◆ Polecenia do zadań:
(1) Kto według tekstu o rewolucyjności klasy robotniczej głosił rewolucję w Rosji?
(2) Przepisz dokładnie fragment tekstu o rewolucyjności klasy robotniczej, zaczynając od słów „Przewrót hitlerowski w” i kończąc na słowach „dziele naszego odrodzenia.”.

◆ Fragment tekstu:
^^^^^^^^

324 „Słowo Młodych”, nr 5 [8]
„Przyrodzona rewolucyjność klasy robotniczej”
Organiczną częścią klasowego pojmowania socjalizmu było założenie, że klasa robotnicza jest, z powodu swego stanowiska w produkcji, naturalnym podmiotem rewolucji. Rewolucyjność jest jej przeznaczeniem. Nie pomogły fakty, by zniszczyć teorię, która wyrażała zresztą raczej pium desiderium101 niż realizującą się rzeczywistość. Co się zaś tyczy faktów, to mówią one zupełnie coś innego. Głosicielami rewolucji w Rosji byli inteligenci i młodzież. Oni to dźwigali na swych barkach ciężar rewolucji i jej dzieła; oni to umieli wykorzystać zmęczenie wojska (składającego się z chłopów i robotników) dla swych celów.
Przewrót hitlerowski w Niemczech był dziełem młodzieży, bezrobotnych i stanu średniego.
Wielka rewolucja w życiu żydowskim – syjonizm i dzieło realizacji w Erec, to dzieło młodzieży żydowskiej, oderwanej od korzeni klasowych. Robotnik żydowski w Galucie był w przeważającej części wrogiem syjonizmu, a tylko dynamizm rewolucyjny młodzieży chalucowej [23] wpłynął na zmianę jego nastawienia. W każdym razie robotnik żydowski był raczej przedmiotem oddziaływania aniżeli czynnikiem aktywnym w dziele naszego odrodzenia.
Mimo to można przytoczyć i przykłady zdolności rewolucyjnych w klasie robotniczej. Ale wniosek jedyny jest taki, że nie istnieje „wrodzona” rewolucyjność jakiejś wyróżnionej klasy wśród ludu pracującego. Rewolucyjność bynajmniej nie jest inmomenta [s]102jakiejś bliżej określonej grupy spośród masy ludu pracującego, a ujmowanie rzeczy w ten sposób świadczy tylko o jednostronności teorii.

^^^^^^^^

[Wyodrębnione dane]

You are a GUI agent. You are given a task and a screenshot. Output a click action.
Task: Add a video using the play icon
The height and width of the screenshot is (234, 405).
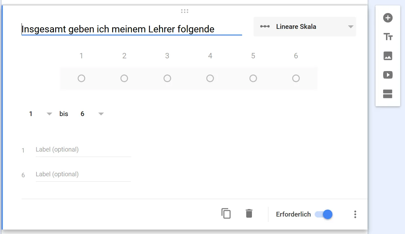(388, 75)
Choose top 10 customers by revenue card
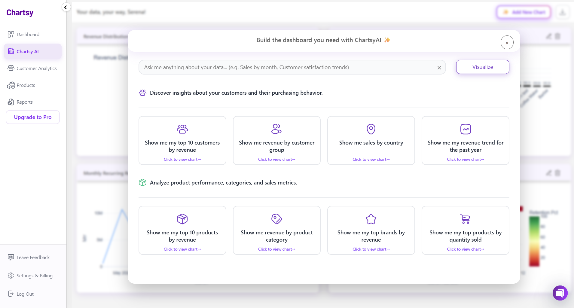The image size is (574, 308). 182,141
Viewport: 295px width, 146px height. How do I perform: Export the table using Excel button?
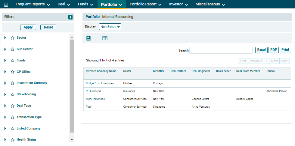click(x=261, y=50)
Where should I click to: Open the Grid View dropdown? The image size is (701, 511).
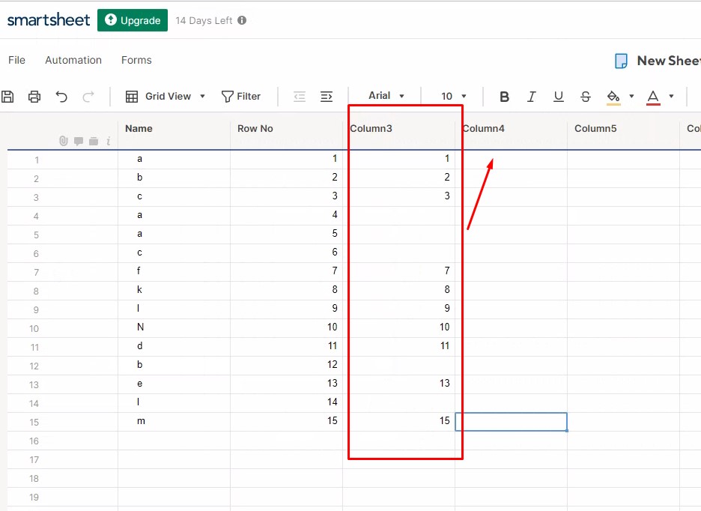tap(165, 96)
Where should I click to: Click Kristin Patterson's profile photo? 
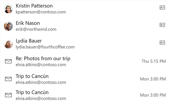pyautogui.click(x=8, y=9)
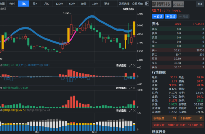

^^^^^^^^

◆ Rozwiązania zadań:
(1) Inteligenci i młodzież.

(2)
Przewrót hitlerowski w Niemczech był dziełem młodzieży, bezrobotnych i stanu średniego.
Wielka rewolucja w życiu żydowskim – syjonizm i dzieło realizacji w Erec, to dzieło młodzieży żydowskiej, oderwanej od korzeni klasowych. Robotnik żydowski w Galucie był w przeważającej części wrogiem syjonizmu, a tylko dynamizm rewolucyjny młodzieży chalucowej [23] wpłynął na zmianę jego nastawienia. W każdym razie robotnik żydowski był raczej przedmiotem oddziaływania aniżeli czynnikiem aktywnym w dziele naszego odrodzenia.